NPR notes today’s “supercomputer-driven” weather modelling can crunch huge amounts of data to accurately forecast the weather a week in advance — pointing out that “a six-day weather forecast today is as good as a two-day forecast was in the 1970s.”

Here’s some highlights from their interview with Andrew Blum, author of The Weather Machine: A Journey Inside the Forecast :

One of the things that’s happened as the scale in the system has shifted to the computers is that it’s no longer bound by past experience. It’s no longer, the meteorologists say, “Well, this happened in the past, we can expect it to happen again.” We’re more ready for these new extremes because we’re not held down by past expectations…
The models are really a kind of ongoing concern. … They run ahead in time, and then every six hours or every 12 hours, they compare their own forecast with the latest observations. And so the models in reality are … sort of dancing together, where the model makes a forecast and it’s corrected slightly by the observations that are coming in…
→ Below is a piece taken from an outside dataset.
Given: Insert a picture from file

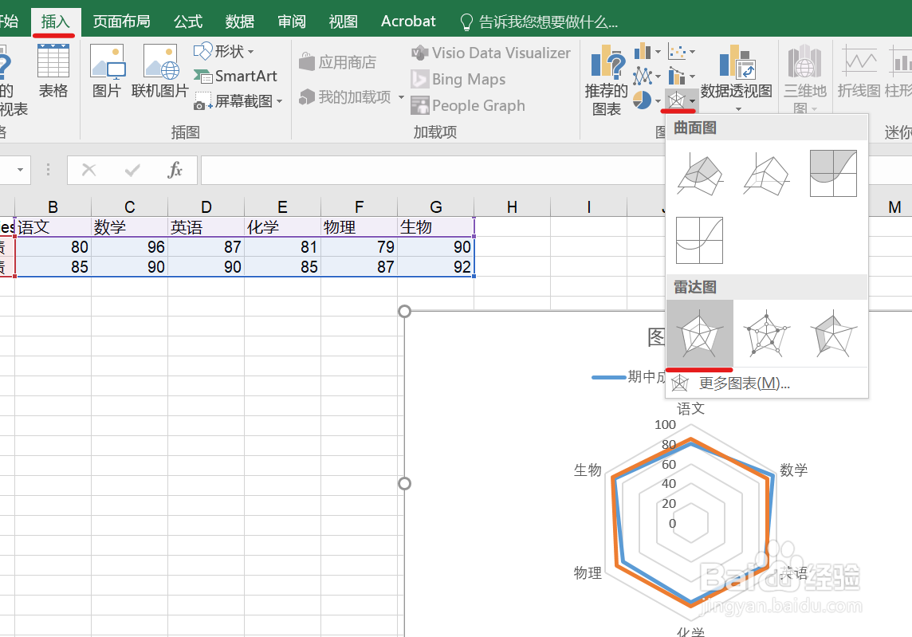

It’s definitely run by individual nations — but individual nations with their systems tied together… It’s a 150-year-old system of governments collaborating with each other as a global public good… The positive example from last month was with Cyclone Fani in India. And this was a very similar storm to one 20 years ago, that tens of thousands of people had died. This time around, the forecast came far enough in advance and with enough confidence that the Indian government was able to move a million people out of the way.